Nissan Motor Co on Tuesday said that its factory in Smyrna, Tennessee, would close for two weeks starting on Monday due to chip shortages brought on by a COVID-19 outbreak in Malaysia.
The shutdown is among the longest at any US auto plant of this size since the semiconductor shortage, which has hobbled vehicle production worldwide, started late last year.
Nissan said that it ran short of chips due to a virus outbreak at a chip factory in Malaysia.
Photo: Bloomberg
It expects production to resume on Aug. 30.
The 560,000m2 Tennessee factory employs 6,700 people and makes six Nissan models, including the Rogue small sports utility vehicle (SUV), the company’s top-selling US vehicle.
Analysts said that the temporary closure is a sign that the semiconductor shortage might not be coming to an end late this year as many industry executives had hoped.
Automakers have tried to conserve chips for plants that make their US top sellers, largely SUVs and pickup trucks.
However, pickup truck plants have been shut down sporadically as well, including three General Motors Co factories this week.
Sam Abuelsamid, an analyst at Guidehouse Research Principal, said that the Smyrna plant is crucial for Nissan, adding that the shutdown is a sign that the end of the semiconductor shortage might not be in sight.
“It’s looking like it’s going to stretch at least into the new year,” he said.
With continuing COVID-19 outbreaks across the semiconductor supply chain in Asia and other regions, supply problems might last even longer than that, Abuelsamid said.
The chip shortage is starting to improve, but the Delta variant of SARS-CoV-2 is starting to cause problems at factories in the semiconductor supply chain, making matters worse, IHS Markit senior principal analyst Phil Amsrud said.
Large chip foundries in Taiwan and elsewhere in Asia take large silicon wafers and turn them into multiple smaller integrated circuits. They are then shipped to “back- end” manufacturers in Malaysia, where they are cut into chips that are used in automotive control computers.
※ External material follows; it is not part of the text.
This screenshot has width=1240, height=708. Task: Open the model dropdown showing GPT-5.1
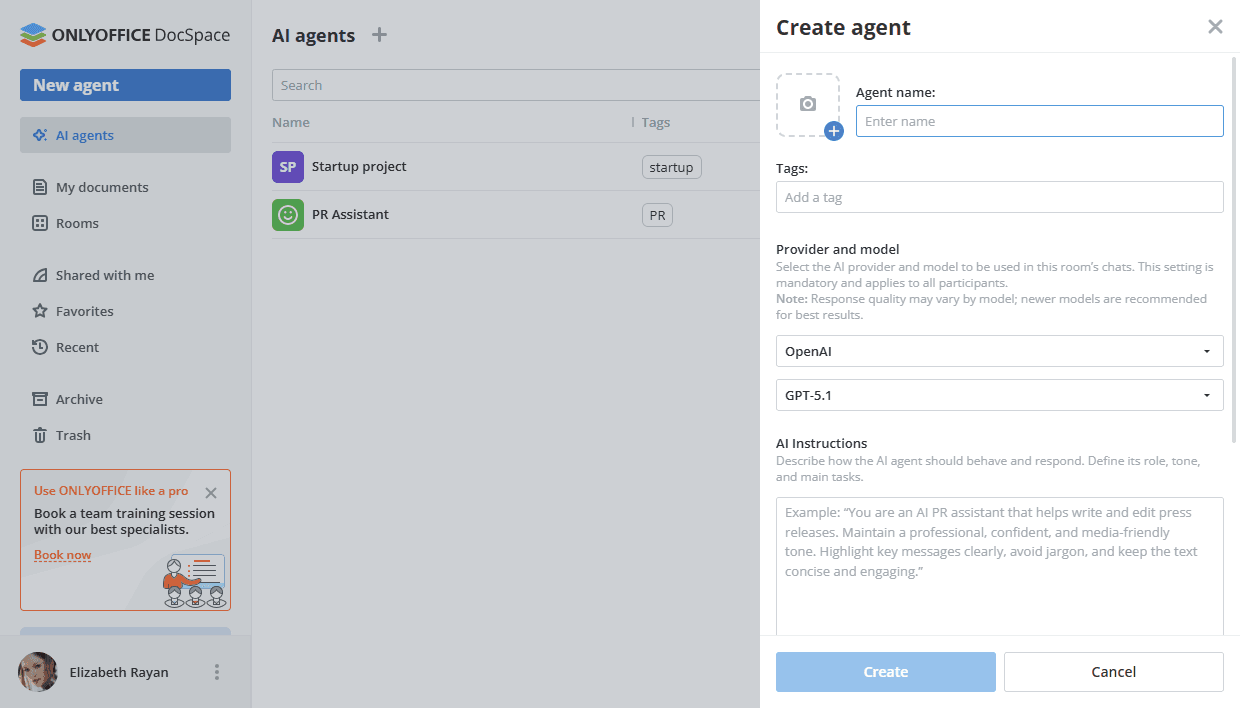pyautogui.click(x=1000, y=395)
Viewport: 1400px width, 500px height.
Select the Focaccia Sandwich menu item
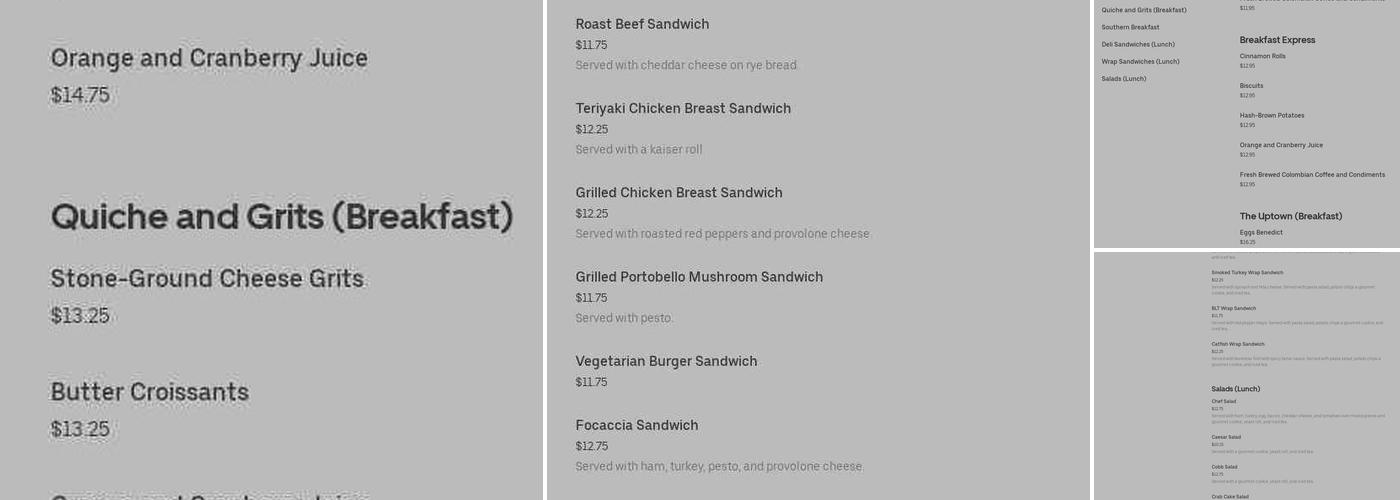coord(637,425)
However, outbreaks among workers in those factories, and in the shipping business, are affecting supplies again, as evidenced by the Nissan shutdown, Amsrud said.
Also, chips that automakers are getting now might not be the right ones for products they want to build in the future, he said.
In addition, many countries that do the back-end work like Malaysia have low COVID-19 vaccination rates, Amsrud said.
“It looks to me like we’re just set up for Delta getting a foothold in all of these locations,” he said. “I think Delta is going to still cause us all sorts of problems.”